Par ailleurs, chez Jean, le mot de "témoignage" est le fondement de ce que veut dire "vérité".  C'est une grande différence avec la signification de ce mot chez nous où il désigne une forme faible d'accès à la vérité. En effet nous n'avons recours au témoignage que dans les cas où on n'a pas les moyens de s'approprier par déduction la certitude ou l'évidence d'une chose, qu'il s'agisse des témoignages de nos sens ou qu'il s'agisse du témoignage d'autrui. Chez saint Jean le témoignage fonde toute vérité. Nous verrons ce texte du chapitre 8 où saint Jean cite une parole du Deutéronome : toute vérité se tient entre le témoignage de deux ou trois, c'est-à-dire que toute vérité n'est fondée que dans l'entrecroisement de deux paroles[6]. Dans le Deutéronome cela signifie la gestion saine d'un tribunal dans lequel on ne doit pas s'en tenir au témoignage d'un seul. On pourrait considérer cela comme une chose mineure si nous la pensons simplement. Saint Jean l'assume autrement, c'est-à-dire l'assume finalement dans ce point de réflexion qui lui ouvre la différence inouïe du Père et du Fils. Autrement dit, tout est fondé non pas sur un sujet mais sur une relation constitutive, et le mot même de vérité s'en trouve décentré de là où nous le posons.

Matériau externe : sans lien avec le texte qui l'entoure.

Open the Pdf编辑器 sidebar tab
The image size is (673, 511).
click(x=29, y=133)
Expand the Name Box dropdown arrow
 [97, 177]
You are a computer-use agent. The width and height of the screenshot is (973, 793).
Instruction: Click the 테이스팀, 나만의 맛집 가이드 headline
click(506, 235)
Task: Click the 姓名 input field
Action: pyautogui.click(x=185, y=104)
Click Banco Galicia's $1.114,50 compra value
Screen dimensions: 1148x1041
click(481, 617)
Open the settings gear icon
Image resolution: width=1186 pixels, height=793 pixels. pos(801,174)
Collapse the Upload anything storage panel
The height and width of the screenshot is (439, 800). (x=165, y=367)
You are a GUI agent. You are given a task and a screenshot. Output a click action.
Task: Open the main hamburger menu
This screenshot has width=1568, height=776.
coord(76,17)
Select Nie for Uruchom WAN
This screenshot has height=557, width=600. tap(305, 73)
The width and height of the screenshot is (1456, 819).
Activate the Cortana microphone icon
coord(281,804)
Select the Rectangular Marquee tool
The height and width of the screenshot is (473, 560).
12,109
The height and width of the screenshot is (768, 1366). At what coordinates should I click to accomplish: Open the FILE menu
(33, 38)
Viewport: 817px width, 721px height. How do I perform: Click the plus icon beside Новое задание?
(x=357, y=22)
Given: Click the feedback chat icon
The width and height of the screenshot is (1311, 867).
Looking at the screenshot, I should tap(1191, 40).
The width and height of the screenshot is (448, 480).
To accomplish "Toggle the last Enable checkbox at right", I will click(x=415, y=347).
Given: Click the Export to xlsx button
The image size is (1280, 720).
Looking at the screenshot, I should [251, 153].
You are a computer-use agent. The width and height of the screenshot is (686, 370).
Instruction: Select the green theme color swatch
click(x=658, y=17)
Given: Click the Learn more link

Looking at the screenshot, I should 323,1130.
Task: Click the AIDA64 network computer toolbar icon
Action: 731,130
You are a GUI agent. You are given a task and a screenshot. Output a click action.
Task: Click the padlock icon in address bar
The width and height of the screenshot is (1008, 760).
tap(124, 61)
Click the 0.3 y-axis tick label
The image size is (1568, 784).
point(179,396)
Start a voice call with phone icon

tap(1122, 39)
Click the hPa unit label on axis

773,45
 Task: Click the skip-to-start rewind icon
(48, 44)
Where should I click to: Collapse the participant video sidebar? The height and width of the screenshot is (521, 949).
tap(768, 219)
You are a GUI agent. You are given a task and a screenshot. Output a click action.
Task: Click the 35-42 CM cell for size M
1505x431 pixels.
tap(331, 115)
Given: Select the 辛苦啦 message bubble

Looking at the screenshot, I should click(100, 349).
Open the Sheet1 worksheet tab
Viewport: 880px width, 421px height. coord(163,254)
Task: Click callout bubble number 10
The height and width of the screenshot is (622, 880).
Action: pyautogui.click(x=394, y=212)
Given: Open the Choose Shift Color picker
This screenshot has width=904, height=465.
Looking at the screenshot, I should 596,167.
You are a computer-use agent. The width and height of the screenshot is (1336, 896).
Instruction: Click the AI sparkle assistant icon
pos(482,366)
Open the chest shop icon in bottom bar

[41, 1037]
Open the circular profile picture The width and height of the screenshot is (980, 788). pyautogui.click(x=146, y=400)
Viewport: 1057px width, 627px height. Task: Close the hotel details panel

On aperçoit ? Je ne dis pas qu'on habite cette région-là… mais pour l'instant il s'agit d'apercevoir les différences et de voir que le mot employé ici n'est pas un mot sur lequel on passe en l'entendant à notre façon purement et simplement.

●   Le témoignage du Baptiste.

Jn 1, 19-28 légation auprès du baptiste, James Tissot, XIXeIl est fait ici référence à la "légation envoyée auprès de Jean-Baptiste" qui est racontée en Jn 1, 19-28 : « 19Tel est le témoignage de Jean quand les Judéens envoyèrent auprès de lui de Jérusalem des prêtres et des lévites pour l'interroger : "Qui es-tu ?" » Et le texte insiste : «20Et il confessa, il ne nia pas, et il confessa : "Moi je ne suis pas le Christ". » C'est donc ce témoignage avec une certaine force qui est repris dans notre chapitre 5. Comme nous l'avons dit quand nous avons étudié le texte du chapitre 1, la parole du Baptiste est au fond la parole de la terre témoignant en écho à la parole du ciel (la parole de Dieu) : « Celui-ci est mon fils ». C'était la scène inaugurale de l'Évangile où terre et ciel étaient des paroles entrecroisées entre ces deux témoins, sur lesquelles se tenait la vérité[7] comme il est dit précisément ici.

En fait la figure de Jean-Baptiste s'estompe progressivement dans l'évangile de Jean :

  • il en est question au chapitre 1
  • puis au chapitre 3 ;
  • il y a une allusion au baptême du Baptiste au chapitre 4 ;
  • nous sommes ici au chapitre 5 ;
  • et au chapitre 10 il y aura enfin l'amenuisement extrême : trois ou quatre versets sur le Baptiste.

C'est en fait la mise en œuvre dans le texte du « Il faut qu'il croisse et que je diminue » (Jn 3, 30).

 

2) Versets 34-35. Le Baptiste comme témoin qui se tient autour.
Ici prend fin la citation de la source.